## What this task involves
Print exactly the lines from the one that contains "Image resolution: width=1548" through the final line of the entries below, both included, and nothing else; omit the pictures.

------------------------------------------------

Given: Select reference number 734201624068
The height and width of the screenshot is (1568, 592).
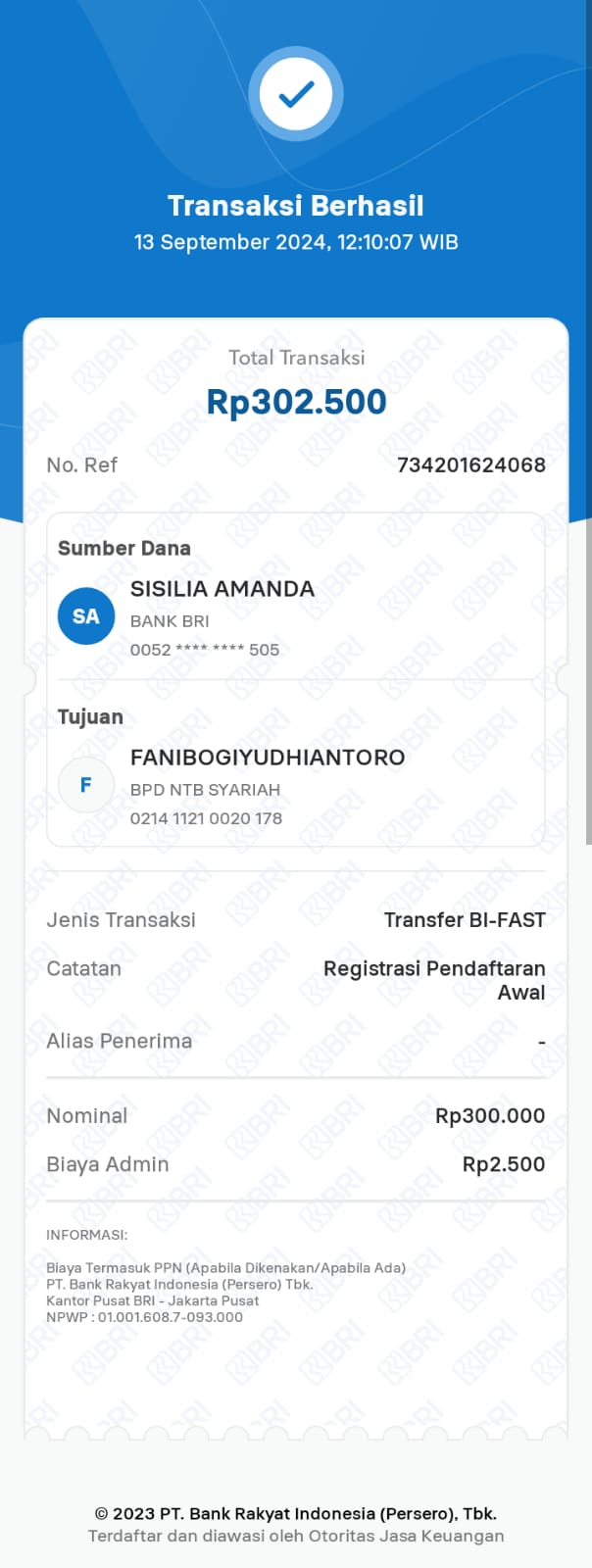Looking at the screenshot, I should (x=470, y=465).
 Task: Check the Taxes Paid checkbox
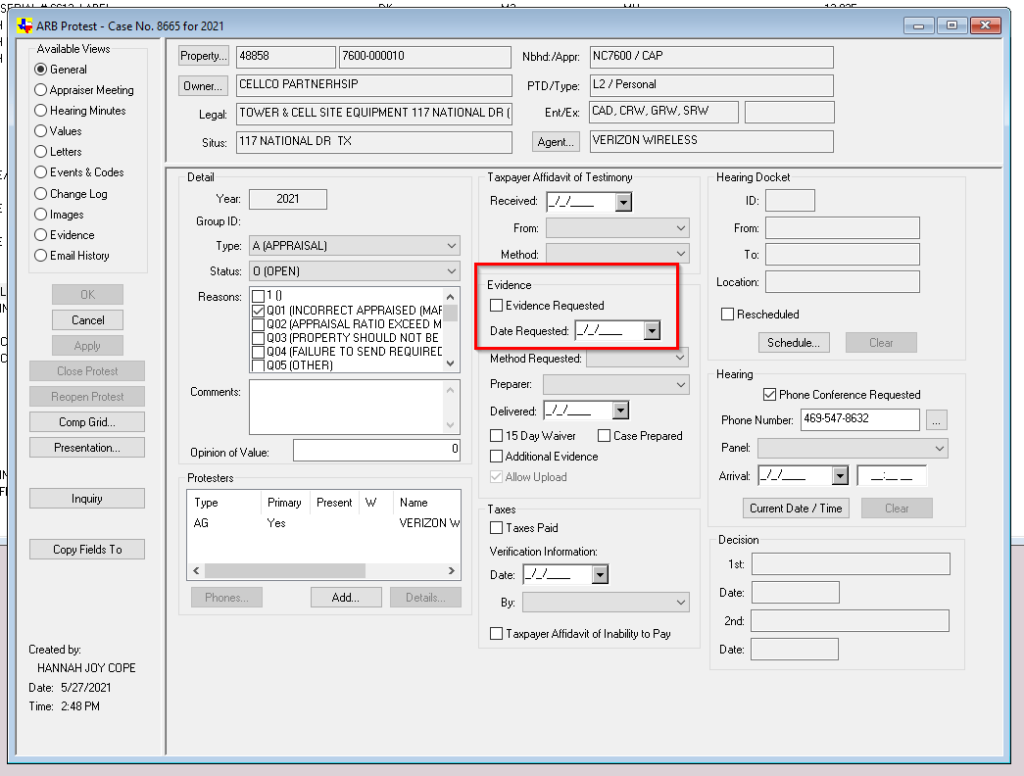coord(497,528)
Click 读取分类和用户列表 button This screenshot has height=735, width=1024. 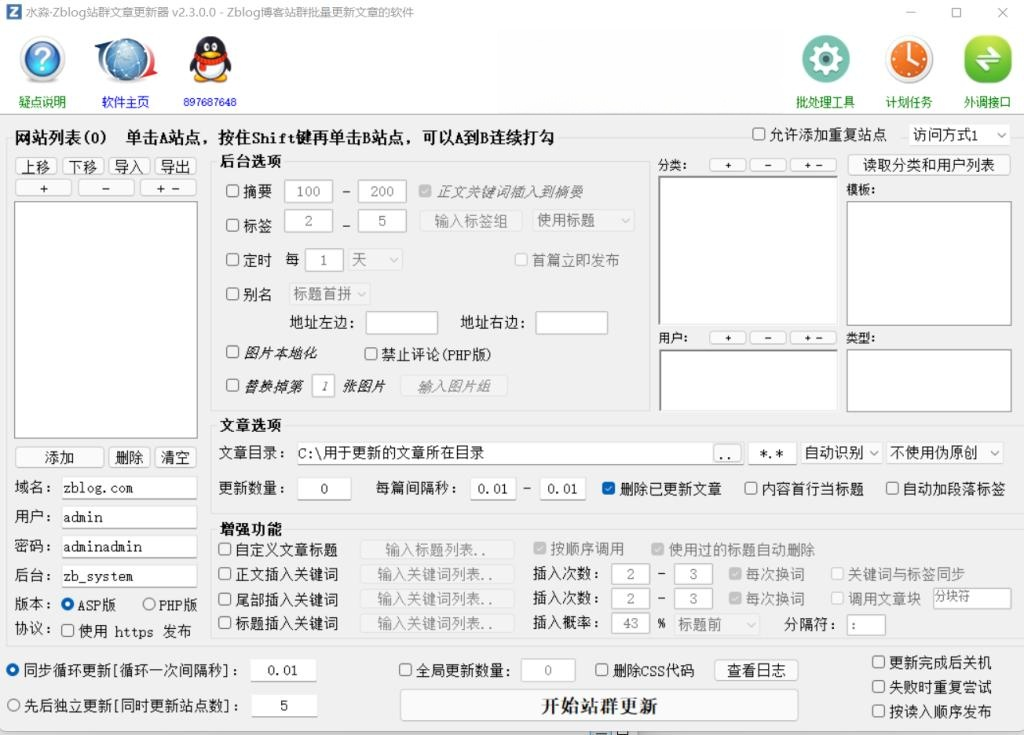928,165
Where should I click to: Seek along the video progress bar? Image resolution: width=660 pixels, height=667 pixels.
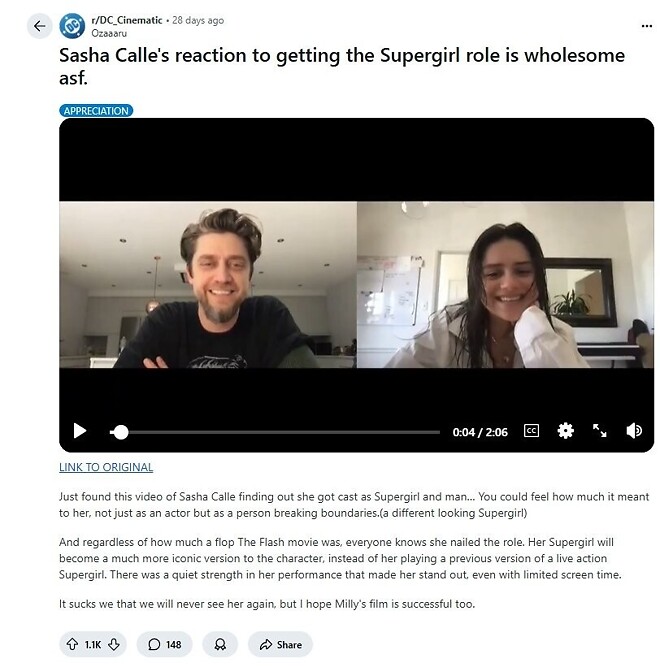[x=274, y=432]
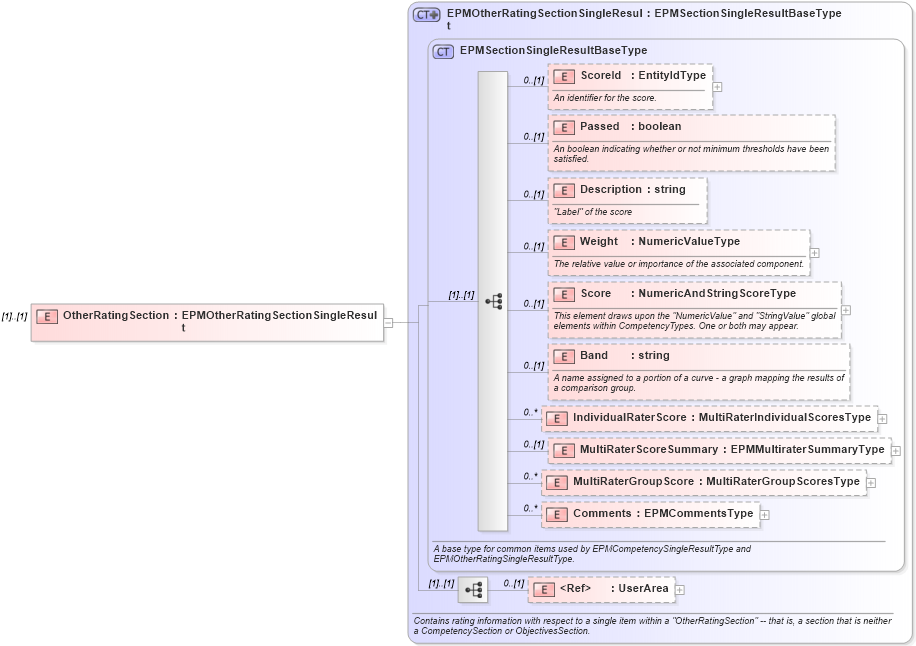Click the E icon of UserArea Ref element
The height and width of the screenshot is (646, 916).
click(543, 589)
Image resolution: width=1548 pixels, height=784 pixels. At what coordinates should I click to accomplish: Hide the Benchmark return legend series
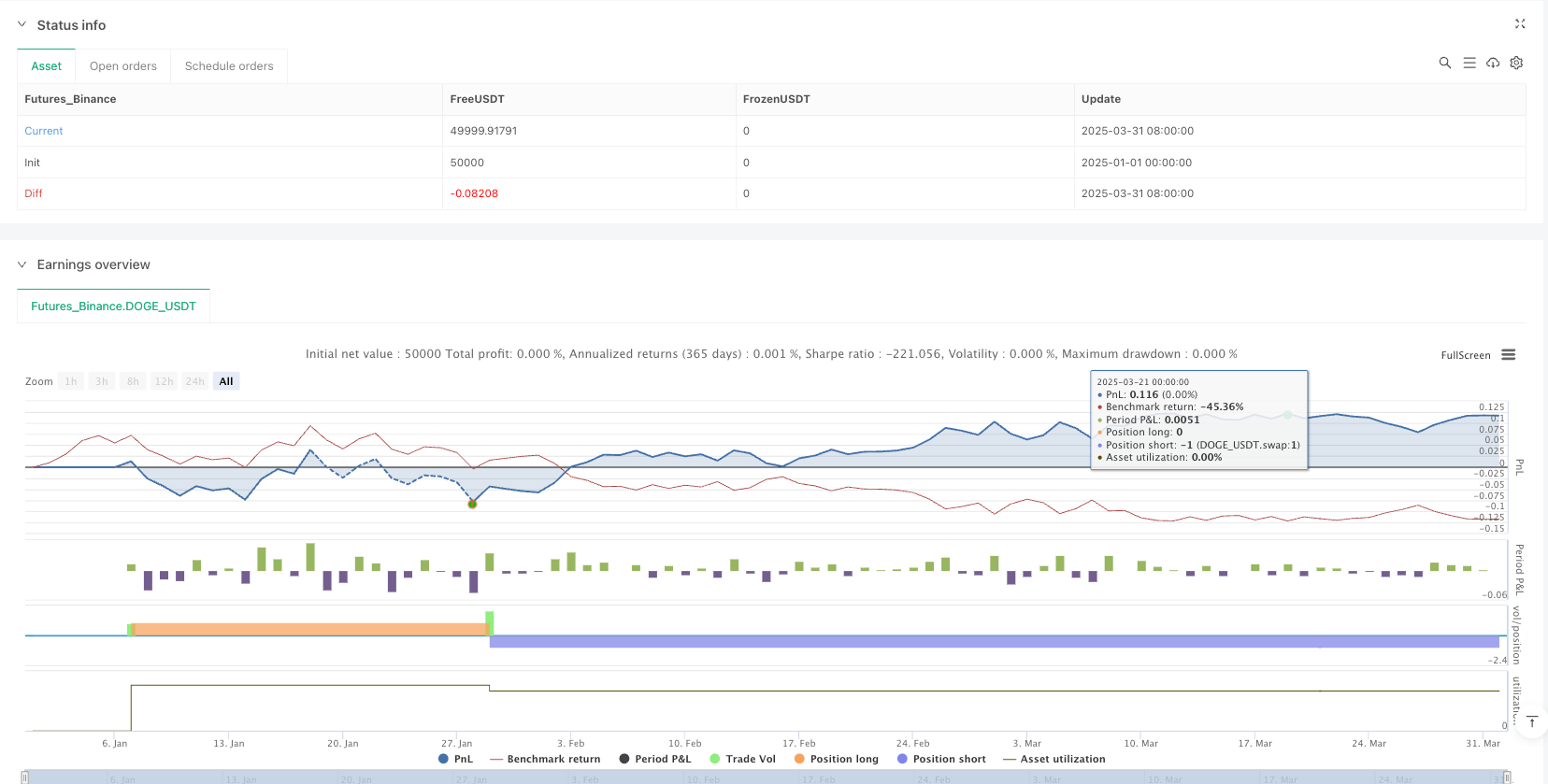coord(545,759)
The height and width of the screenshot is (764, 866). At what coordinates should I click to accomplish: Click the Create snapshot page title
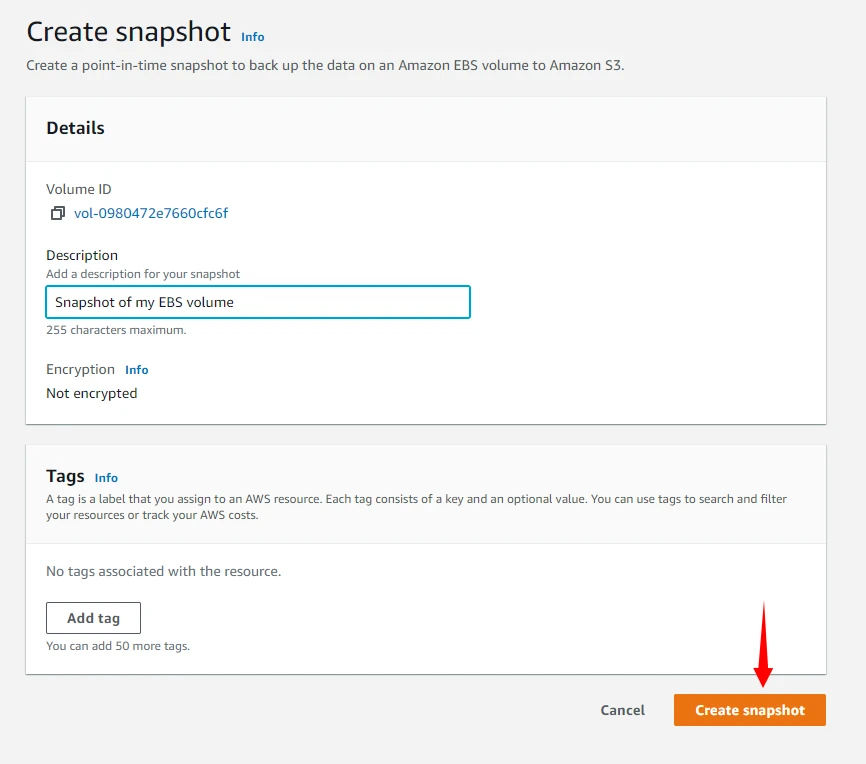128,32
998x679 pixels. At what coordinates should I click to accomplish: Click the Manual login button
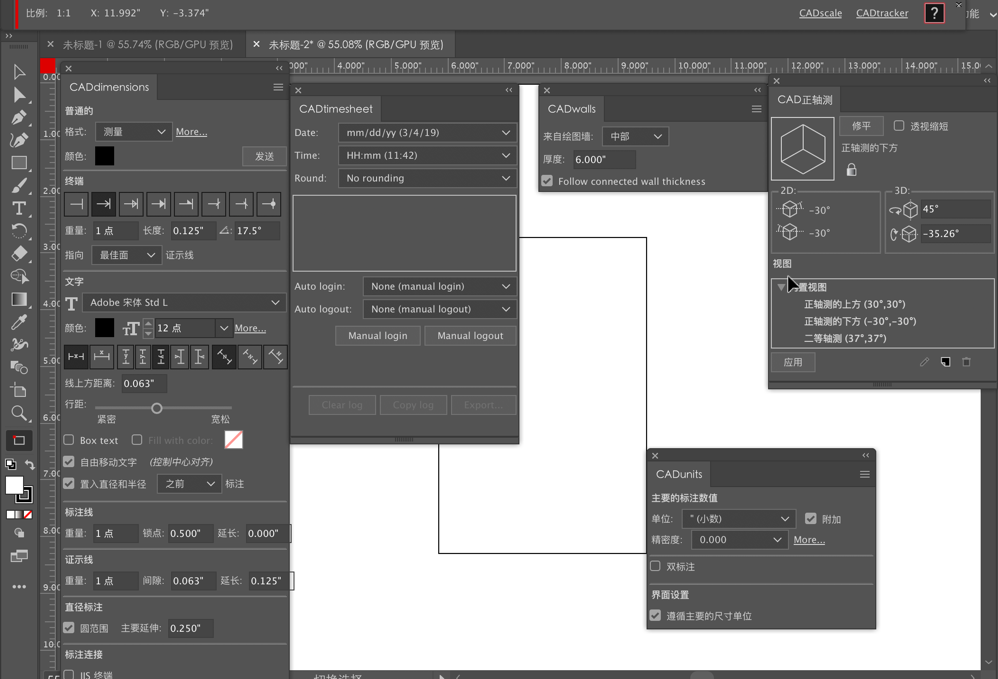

------------------------------------------------

## Expected answer
Image resolution: width=1548 pixels, height=784 pixels. At what coordinates should I click to accomplish: Hide the Benchmark return legend series
coord(545,759)
The height and width of the screenshot is (764, 866). At what coordinates should I click to accomplish: Click the Create snapshot page title
128,32
998x679 pixels. At what coordinates should I click to accomplish: Click the Manual login button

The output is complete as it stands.